Quetta (Pakistan) (AFP) - More than 300,000 people including minority Shiites and Hindus have fled Pakistan's southwestern province of Baluchistan over the past 10 years due to growing unrest, a rights group said Wednesday.

Resource-rich but poor Baluchistan is in the midst of its fifth armed uprising against the Pakistani state, which began in 2004, while Islamist violence featuring sectarian groups like Lashkar-e-Jhangvi (LeJ) has also surged in recent years.

Tahir Hussain Khan, president of the Baluchistan chapter of the independent Human Rights Commission of Pakistan, said: "The figure of 300,000 is a considerable figure. The actual number of migrants may be higher but we could only authenticate this."

Khan said the Hazara ethnic group was worst hit by the unrest, with as many as 200,000 of them relocating to Pakistan's major cities or abroad.

The community has come under increasing attack by Sunni Muslim extremists like LeJ because they are predominantly Shiite and their Central Asian features make them stand out.

At least 24 Hazara pilgrims were killed in June when their bus was targeted by suicide bombers.

Two devastating bombings in Quetta targeting the city's Shiites killed nearly 200 people last year and were claimed by LeJ, which has links to Al-Qaeda.

Around 10,000 Hindus have migrated from several areas of Baluchistan after incidents of extortion, kidnapping for ransom and killings, Khan added.

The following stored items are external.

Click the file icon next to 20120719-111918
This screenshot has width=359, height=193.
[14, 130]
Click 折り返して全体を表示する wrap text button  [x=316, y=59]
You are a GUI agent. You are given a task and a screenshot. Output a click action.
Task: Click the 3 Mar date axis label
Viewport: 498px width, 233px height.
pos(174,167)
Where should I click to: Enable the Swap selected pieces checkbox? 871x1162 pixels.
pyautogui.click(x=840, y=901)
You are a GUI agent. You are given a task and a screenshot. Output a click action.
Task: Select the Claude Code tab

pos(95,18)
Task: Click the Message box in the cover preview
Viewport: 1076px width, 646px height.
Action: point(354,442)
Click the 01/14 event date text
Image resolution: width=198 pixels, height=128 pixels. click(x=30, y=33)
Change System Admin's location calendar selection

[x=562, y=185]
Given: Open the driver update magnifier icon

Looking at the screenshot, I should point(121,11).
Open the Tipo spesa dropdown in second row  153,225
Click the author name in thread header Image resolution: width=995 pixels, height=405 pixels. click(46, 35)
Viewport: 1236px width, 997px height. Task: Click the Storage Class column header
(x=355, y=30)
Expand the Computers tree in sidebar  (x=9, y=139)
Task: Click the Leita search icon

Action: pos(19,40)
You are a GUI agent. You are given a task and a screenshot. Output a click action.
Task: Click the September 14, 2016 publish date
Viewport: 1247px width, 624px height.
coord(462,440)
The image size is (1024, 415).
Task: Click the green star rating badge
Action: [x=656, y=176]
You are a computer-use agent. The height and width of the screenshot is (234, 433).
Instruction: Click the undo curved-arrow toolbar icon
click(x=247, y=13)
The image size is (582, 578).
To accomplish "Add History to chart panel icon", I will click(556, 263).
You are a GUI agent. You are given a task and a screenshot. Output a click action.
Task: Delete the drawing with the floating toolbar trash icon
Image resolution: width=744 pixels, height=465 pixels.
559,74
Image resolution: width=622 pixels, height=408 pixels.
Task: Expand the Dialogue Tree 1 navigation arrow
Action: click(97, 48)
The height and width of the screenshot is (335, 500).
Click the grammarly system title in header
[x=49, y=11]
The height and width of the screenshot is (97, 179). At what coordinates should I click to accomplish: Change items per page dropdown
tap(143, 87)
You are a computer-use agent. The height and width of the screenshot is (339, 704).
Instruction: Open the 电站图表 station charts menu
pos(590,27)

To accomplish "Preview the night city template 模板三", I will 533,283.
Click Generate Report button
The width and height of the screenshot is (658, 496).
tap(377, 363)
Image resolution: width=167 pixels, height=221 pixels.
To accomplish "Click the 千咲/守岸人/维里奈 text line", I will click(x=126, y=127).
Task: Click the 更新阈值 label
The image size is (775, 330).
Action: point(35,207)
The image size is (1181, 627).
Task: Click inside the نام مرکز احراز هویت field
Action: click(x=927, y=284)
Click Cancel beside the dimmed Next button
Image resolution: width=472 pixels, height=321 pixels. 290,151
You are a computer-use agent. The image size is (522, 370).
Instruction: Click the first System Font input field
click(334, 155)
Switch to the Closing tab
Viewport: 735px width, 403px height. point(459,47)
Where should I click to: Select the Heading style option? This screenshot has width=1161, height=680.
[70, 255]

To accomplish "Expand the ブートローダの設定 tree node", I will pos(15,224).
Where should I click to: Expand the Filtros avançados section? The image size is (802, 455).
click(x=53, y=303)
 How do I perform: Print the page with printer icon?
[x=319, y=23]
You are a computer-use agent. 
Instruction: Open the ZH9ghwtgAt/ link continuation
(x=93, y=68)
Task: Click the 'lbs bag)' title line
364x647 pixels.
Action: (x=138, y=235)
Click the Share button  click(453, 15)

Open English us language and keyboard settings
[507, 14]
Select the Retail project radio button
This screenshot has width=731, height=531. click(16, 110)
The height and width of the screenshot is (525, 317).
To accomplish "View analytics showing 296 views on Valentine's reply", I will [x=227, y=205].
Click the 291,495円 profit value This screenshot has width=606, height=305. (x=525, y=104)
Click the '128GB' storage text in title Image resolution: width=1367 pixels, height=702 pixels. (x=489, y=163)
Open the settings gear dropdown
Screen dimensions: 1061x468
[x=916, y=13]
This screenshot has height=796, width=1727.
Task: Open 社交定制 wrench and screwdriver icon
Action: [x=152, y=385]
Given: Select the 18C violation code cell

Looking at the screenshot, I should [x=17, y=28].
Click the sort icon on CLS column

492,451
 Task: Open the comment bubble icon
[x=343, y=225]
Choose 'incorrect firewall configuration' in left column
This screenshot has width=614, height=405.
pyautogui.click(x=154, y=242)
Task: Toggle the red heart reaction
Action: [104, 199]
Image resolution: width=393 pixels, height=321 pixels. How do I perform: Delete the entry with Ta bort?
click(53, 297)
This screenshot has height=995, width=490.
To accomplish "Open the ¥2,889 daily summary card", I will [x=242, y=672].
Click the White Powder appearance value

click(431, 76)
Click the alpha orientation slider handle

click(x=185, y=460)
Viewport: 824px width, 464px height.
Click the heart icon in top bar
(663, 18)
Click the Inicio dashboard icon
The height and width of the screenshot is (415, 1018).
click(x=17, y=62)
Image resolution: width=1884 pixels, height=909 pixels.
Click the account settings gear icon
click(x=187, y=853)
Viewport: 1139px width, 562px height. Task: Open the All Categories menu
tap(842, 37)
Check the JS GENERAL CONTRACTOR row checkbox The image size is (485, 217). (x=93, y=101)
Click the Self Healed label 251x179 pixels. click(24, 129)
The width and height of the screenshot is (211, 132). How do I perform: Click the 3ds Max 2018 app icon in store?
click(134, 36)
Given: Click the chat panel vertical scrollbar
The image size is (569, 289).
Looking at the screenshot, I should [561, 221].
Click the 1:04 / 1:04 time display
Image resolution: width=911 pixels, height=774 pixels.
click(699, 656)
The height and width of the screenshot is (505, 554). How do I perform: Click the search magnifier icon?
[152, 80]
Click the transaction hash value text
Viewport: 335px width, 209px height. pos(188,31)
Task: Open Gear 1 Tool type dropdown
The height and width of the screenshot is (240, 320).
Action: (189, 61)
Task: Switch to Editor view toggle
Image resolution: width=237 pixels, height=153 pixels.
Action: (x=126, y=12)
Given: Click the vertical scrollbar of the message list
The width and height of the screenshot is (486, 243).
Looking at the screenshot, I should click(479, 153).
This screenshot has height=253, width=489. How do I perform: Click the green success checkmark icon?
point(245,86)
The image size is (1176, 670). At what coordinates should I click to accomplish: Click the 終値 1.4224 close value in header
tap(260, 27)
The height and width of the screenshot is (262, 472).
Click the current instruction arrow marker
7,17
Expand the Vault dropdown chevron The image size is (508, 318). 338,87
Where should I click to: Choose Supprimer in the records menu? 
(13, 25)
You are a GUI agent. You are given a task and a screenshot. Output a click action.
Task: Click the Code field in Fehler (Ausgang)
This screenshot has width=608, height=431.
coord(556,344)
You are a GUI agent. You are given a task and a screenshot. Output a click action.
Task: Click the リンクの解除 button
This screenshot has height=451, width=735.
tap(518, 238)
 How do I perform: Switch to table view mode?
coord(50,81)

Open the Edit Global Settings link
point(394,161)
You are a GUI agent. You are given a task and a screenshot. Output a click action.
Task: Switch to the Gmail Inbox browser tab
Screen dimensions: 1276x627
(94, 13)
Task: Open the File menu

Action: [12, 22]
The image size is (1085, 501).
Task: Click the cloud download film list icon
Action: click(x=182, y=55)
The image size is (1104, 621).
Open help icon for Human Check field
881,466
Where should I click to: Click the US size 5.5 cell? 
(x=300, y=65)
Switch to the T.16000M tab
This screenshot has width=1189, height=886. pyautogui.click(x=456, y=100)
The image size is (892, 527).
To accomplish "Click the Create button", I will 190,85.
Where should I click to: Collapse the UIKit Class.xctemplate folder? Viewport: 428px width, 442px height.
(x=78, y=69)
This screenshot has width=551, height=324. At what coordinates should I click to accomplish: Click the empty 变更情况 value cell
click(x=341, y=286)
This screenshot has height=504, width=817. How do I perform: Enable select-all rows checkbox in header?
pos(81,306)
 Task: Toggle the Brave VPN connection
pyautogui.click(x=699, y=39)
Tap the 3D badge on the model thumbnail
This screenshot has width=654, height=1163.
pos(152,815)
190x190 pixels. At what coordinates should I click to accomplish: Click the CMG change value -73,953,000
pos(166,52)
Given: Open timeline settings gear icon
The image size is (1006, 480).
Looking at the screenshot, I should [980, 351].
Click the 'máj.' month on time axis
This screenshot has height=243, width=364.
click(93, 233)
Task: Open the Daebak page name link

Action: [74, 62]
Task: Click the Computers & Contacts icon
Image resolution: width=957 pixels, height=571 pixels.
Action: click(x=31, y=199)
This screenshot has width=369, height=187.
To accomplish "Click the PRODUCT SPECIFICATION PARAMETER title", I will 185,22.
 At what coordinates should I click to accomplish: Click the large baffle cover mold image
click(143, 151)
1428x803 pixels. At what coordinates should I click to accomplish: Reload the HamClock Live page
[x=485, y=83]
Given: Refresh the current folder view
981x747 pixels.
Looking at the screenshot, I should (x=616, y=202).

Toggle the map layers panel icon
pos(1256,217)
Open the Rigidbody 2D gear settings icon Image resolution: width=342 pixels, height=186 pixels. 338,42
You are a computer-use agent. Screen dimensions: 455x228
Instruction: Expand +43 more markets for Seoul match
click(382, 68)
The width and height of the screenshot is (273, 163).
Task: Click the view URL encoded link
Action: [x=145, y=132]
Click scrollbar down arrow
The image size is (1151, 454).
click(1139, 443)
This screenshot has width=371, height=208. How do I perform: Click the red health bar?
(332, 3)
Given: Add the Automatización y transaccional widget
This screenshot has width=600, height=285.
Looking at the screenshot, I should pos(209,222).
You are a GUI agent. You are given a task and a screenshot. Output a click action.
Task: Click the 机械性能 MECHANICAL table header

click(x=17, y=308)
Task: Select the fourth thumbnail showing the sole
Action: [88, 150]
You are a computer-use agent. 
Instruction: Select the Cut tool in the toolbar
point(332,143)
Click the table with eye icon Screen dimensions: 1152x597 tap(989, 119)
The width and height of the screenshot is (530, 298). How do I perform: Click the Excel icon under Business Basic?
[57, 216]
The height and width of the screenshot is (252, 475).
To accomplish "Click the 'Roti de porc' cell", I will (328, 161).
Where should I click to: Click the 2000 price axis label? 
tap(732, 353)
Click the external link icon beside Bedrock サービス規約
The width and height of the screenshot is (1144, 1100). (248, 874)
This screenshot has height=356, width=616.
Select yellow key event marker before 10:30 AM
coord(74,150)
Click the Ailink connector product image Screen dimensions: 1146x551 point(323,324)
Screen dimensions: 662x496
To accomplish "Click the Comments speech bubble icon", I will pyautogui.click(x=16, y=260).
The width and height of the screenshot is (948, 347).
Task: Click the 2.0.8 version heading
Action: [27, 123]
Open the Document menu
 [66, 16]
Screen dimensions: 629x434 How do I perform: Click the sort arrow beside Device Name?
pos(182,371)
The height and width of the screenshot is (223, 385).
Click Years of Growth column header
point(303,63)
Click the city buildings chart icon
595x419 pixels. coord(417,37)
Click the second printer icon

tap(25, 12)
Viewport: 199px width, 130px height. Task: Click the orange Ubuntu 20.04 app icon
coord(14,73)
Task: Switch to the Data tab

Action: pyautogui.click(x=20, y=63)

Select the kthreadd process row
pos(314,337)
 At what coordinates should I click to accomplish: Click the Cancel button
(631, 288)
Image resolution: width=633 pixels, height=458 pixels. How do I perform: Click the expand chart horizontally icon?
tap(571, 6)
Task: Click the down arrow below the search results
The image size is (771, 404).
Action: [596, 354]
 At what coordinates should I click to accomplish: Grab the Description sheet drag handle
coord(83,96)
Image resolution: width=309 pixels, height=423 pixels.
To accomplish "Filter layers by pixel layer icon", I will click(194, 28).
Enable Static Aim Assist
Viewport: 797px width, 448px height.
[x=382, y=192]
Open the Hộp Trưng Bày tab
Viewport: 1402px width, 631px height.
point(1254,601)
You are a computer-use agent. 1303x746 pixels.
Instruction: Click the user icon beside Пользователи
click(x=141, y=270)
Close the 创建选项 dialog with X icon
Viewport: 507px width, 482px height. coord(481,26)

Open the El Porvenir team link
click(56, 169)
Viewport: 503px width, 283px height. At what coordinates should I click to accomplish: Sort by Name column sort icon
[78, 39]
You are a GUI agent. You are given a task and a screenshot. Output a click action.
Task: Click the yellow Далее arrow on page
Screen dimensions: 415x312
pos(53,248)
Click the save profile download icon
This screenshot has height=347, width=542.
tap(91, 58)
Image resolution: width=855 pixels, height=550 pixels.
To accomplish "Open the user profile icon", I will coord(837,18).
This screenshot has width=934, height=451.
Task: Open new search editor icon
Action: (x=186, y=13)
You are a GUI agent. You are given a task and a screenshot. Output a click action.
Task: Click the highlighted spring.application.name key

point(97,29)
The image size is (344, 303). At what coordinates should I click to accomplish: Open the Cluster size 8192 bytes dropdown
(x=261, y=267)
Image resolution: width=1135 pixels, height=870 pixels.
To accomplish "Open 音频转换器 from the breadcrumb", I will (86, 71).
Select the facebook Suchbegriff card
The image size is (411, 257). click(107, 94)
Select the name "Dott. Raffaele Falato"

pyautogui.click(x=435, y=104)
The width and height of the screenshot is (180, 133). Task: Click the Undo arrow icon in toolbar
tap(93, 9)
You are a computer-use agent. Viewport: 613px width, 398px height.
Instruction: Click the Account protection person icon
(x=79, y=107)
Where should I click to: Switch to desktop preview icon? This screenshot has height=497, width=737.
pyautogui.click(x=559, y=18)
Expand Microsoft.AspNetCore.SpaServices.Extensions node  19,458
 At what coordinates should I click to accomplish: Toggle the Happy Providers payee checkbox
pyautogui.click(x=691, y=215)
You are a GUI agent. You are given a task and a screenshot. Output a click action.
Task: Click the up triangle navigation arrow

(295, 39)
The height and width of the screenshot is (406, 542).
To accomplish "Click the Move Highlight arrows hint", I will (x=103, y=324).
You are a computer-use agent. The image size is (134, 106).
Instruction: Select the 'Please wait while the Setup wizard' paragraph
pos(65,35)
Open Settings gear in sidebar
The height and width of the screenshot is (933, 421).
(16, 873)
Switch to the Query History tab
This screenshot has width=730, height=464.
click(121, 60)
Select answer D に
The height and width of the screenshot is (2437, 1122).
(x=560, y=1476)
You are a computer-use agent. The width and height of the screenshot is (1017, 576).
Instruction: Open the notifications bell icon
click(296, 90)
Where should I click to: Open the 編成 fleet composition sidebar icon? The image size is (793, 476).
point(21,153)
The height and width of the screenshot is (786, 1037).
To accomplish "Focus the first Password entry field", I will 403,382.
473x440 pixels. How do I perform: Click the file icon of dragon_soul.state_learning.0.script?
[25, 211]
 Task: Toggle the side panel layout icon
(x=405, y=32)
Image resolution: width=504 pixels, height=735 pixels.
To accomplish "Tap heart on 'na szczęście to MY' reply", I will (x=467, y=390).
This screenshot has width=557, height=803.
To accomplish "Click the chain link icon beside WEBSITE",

He said the Hindus have settled in Sindh province and its main city Karachi, adding that his commission has received three complaints of forced religious conversions.

The rest of the migrants included around 300 Parsi families and 400 members of the relatively obscure Zikri sect.

Khan said the other 90,000 people who have fled are from the Punjabi and Urdu-speaking communities, who have left to avoid violence by Baluch nationalists fighting for a separate state.

Akbar Hussain Durrani, the provincial home secretary, accepted that the various groups had left but said the total was exaggerated.

"I dispute the figure of 300,000, I don't know where they have gathered these figure. Yes I accept that there was migration of these groups, but not at such a huge level that HRCP (Human Rights Commission of Pakistan) claims," he said.